How to Translate Devoir in the Conditional (Je devrais, j’aurais dû)
As “should, ought to,” followed by
- (if a present conditional) the present infinitive (in green).
Je devrais téléphoner à mes parents.
= “I should telephone / I ought to telephone / my parents.”
- (if a past conditional) the past infinitive (in green).
J’aurais dû prévenir les autres.
= “I should have warned / I ought to have warned / the others.”
Interestingly, whereas English indicates the presentness or pastness of the recommended action in the infinitive (“to telephone” or “to have telephoned”), French indicates presentness or pastness in the personal verb (devrais, aurais dû).
Devoir in the conditional indicates what I call a “weak” obligation. For devoir meaning a “strong” obligation, see Part III.A, immediately following.
III. Semi-Auxiliary Devoir in the Indicative
As a semi-auxiliary, in the indicative devoir has three main functions, not all of which are used in all possible tenses. These functions are:
- Obligation. Used in four tenses: present, passé composé, imperfect, and future.
- Probability. Used in three tenses: present, passé composé, and imperfect.
- Expectation. Used in three tenses: present, imperfect, and future.
Devoir in the indicative, when it indicates an obligation, means a strong one, an obligation that the subject has every intention and every expectation of fulfilling (if it hasn’t been fulfilled already).

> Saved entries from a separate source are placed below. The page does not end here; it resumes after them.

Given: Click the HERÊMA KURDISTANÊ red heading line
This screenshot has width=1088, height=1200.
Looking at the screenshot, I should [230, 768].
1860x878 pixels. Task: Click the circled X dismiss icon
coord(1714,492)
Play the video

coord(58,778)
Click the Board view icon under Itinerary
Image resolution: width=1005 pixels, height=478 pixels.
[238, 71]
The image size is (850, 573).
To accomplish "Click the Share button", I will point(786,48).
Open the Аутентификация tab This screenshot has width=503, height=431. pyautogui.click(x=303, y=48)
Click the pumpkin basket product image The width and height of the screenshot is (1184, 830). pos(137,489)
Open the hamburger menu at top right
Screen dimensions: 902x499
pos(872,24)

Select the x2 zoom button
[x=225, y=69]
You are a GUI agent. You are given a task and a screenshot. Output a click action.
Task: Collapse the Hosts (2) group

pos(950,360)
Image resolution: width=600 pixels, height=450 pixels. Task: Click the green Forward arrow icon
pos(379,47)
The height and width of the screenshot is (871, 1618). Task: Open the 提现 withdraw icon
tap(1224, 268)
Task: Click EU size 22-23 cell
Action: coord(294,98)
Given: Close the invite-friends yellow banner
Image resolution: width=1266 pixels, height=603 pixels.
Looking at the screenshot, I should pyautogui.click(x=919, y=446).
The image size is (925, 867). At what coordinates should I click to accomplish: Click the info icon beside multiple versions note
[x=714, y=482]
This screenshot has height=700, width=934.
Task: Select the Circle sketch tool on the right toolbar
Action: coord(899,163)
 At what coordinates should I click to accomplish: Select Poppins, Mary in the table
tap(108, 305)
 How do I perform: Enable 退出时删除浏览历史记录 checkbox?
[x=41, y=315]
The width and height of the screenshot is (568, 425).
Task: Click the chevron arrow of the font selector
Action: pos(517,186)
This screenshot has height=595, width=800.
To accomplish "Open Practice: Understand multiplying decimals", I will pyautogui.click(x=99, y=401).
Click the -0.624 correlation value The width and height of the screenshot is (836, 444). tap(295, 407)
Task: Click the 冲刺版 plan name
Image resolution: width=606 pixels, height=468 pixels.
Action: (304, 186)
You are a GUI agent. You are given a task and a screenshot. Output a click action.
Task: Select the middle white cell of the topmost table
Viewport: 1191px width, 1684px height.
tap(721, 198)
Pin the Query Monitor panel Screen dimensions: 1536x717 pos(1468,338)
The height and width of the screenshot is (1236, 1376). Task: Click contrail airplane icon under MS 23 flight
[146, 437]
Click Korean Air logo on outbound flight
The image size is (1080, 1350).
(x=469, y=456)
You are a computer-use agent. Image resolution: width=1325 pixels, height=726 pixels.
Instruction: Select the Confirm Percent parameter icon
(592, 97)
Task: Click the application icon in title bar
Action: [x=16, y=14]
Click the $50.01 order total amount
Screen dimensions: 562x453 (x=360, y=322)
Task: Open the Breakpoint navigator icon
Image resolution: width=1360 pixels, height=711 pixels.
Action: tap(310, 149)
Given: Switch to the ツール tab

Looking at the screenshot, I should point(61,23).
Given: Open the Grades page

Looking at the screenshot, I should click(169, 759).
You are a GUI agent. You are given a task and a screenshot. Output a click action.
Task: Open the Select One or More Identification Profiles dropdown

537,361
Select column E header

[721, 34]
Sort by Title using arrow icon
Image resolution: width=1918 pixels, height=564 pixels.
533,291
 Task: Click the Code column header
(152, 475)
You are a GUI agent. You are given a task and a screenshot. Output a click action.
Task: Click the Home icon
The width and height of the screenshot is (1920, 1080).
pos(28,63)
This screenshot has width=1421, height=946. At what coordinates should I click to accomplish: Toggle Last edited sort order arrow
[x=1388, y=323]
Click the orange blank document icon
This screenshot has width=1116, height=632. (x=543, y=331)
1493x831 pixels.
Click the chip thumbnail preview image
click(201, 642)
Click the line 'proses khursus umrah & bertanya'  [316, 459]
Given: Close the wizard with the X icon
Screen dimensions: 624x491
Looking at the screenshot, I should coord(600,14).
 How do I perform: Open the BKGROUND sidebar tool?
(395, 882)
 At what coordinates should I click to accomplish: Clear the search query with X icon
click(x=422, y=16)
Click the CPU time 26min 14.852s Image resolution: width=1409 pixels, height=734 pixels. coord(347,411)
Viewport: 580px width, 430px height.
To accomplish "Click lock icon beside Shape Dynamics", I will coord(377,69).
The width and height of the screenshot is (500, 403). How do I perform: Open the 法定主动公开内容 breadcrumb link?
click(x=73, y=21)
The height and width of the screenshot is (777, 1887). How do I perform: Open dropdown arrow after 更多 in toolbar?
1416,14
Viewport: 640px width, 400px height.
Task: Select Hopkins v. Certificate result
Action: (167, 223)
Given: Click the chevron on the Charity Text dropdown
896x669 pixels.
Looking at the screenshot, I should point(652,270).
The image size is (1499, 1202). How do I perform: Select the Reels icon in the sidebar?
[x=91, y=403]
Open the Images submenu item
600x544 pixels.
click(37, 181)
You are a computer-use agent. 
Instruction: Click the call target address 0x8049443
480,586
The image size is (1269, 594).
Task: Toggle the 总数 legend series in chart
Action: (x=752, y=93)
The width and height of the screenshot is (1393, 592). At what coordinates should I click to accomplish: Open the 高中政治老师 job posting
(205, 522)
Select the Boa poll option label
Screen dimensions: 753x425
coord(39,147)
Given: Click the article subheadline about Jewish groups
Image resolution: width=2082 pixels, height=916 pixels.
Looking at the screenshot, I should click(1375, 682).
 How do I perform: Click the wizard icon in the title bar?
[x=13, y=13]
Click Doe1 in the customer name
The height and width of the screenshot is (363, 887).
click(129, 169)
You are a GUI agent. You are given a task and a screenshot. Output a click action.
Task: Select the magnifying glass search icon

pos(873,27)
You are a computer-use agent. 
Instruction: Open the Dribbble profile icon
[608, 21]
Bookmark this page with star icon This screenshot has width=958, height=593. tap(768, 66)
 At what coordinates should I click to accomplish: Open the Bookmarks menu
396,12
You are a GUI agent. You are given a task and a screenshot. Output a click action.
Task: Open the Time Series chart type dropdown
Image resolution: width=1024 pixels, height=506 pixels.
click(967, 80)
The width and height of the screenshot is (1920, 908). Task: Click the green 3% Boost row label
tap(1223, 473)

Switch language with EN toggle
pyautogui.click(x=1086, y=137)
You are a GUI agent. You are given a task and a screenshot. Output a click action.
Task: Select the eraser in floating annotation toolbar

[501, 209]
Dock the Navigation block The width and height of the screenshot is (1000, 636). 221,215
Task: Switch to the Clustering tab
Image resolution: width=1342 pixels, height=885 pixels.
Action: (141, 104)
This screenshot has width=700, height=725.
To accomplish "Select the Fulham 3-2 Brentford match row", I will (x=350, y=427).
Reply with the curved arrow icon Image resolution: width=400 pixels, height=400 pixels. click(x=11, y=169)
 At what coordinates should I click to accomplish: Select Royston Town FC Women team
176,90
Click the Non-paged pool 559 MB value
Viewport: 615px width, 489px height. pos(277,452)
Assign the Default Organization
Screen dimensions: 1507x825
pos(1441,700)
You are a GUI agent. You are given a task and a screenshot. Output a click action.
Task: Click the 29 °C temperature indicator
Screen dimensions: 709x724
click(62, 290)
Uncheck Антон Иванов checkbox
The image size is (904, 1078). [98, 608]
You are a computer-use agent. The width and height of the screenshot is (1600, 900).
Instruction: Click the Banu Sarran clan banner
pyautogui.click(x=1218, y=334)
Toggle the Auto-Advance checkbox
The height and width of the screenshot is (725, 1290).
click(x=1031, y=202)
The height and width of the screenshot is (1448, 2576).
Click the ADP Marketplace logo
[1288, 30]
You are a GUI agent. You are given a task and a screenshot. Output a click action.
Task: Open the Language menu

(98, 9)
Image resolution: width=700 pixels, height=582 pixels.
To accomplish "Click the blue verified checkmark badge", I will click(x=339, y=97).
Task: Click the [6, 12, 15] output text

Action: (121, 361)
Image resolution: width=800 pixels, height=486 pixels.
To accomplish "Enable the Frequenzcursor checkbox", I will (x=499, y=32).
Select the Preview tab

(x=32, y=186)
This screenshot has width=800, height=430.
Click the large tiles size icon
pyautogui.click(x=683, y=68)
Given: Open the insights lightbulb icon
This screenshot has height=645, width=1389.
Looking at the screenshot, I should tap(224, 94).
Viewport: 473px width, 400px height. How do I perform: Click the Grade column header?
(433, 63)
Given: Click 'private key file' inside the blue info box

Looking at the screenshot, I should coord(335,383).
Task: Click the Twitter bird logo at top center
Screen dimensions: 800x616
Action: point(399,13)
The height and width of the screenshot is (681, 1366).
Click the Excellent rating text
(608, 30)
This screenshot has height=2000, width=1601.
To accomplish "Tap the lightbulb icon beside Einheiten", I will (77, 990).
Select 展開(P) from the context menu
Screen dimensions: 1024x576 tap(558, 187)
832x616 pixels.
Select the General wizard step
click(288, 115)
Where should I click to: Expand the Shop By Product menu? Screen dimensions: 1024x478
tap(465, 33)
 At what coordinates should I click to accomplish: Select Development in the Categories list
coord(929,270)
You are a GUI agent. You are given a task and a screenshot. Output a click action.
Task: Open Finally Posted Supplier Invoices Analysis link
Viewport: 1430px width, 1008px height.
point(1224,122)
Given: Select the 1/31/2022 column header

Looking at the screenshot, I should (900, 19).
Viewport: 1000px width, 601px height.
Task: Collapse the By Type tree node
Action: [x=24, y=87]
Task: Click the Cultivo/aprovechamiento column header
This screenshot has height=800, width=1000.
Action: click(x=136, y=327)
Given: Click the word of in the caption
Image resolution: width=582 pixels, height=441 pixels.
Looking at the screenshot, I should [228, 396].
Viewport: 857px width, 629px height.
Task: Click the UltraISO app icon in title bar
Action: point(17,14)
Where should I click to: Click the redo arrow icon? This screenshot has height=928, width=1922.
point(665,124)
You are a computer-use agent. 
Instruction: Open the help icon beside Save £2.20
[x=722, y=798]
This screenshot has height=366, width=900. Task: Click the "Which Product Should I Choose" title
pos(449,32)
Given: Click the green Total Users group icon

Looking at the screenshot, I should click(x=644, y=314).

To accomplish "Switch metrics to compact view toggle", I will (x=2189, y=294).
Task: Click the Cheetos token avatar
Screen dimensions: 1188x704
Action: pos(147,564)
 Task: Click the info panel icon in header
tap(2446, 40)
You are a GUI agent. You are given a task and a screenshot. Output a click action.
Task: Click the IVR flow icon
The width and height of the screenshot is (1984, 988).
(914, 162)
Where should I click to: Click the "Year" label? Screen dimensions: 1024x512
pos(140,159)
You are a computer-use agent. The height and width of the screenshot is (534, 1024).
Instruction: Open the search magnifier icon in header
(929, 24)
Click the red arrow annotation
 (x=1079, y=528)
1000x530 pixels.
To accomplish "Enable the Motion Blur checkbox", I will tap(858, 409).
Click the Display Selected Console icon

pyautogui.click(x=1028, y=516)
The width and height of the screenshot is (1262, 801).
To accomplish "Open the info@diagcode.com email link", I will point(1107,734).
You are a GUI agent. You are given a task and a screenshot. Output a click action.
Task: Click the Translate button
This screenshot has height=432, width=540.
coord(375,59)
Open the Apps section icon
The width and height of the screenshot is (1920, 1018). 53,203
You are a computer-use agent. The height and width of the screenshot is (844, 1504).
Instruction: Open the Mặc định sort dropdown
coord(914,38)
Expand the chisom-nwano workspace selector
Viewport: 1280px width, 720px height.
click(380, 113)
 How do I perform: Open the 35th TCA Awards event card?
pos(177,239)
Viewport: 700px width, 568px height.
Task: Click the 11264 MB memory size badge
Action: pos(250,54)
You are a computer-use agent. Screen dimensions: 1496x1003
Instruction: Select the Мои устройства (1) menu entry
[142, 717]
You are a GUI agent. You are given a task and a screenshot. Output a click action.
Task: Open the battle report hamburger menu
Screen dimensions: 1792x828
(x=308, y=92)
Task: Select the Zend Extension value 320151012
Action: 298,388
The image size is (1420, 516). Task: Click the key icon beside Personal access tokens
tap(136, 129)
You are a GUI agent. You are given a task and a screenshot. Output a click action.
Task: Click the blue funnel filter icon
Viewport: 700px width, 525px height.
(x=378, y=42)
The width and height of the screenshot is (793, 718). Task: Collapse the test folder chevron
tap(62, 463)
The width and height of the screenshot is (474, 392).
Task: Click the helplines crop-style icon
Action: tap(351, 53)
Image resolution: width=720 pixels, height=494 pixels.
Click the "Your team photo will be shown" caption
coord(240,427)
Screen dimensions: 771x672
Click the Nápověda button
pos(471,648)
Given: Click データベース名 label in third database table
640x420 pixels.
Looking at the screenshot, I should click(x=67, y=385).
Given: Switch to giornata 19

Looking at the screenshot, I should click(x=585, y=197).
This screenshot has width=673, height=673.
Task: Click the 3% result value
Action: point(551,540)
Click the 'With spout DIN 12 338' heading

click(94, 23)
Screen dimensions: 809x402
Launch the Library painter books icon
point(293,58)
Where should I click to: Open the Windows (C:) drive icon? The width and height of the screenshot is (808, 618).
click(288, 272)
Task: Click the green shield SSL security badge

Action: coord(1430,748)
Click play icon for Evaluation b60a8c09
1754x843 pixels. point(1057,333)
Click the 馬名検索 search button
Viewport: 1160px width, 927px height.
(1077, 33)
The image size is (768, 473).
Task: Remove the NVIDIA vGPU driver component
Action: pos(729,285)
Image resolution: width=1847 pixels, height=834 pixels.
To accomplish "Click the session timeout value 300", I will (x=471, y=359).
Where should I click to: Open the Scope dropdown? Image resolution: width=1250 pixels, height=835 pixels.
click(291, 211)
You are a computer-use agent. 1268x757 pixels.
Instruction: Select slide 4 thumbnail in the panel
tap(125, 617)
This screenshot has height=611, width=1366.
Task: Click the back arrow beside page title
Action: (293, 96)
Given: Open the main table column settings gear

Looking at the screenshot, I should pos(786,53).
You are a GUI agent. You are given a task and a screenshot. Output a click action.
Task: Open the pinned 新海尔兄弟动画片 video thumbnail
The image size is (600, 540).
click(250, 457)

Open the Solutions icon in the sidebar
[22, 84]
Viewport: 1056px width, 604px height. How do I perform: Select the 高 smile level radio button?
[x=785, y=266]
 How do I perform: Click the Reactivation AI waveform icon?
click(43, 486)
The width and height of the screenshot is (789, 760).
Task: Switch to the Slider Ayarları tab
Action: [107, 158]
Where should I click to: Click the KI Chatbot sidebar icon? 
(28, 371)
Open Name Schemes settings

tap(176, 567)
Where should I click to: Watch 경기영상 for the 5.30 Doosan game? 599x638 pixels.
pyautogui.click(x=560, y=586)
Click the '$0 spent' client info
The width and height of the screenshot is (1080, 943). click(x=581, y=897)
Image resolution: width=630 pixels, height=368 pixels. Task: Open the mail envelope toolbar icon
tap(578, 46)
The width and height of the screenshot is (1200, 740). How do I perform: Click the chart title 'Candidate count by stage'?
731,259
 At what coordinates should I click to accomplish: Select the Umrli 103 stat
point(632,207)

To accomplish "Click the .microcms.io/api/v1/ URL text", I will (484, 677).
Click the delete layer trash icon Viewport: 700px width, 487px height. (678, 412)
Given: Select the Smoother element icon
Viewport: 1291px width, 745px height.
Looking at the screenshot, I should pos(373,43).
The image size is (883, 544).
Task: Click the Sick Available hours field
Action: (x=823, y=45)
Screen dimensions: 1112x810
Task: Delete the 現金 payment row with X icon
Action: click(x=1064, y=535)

- Je dois faire mes devoirs. (I must / I have to / I gotta / do my homework.)
- Il a dû1 aller voir sa tante. (He had to go see his aunt.)
Note that devoir in a perfective tense (passé composé or passé simple) means two things:
- The subject had an obligation to do something;
- The subject actually fulfilled the obligation: the obliged action took place.
Contrasting Strong Obligation (Devoir in the Indicative) with Weak Obligation (Devoir in the Conditional)
Devoir in the indicative means something you must do (present) or had to do (compound past). Devoir in the conditional means, present: something you might very well not do; past: something you ought to have done, but didn’t.
- Devoir, indicative
- Je dois aller voir ma tante = “I must go see my aunt.” (I’m definitely going.)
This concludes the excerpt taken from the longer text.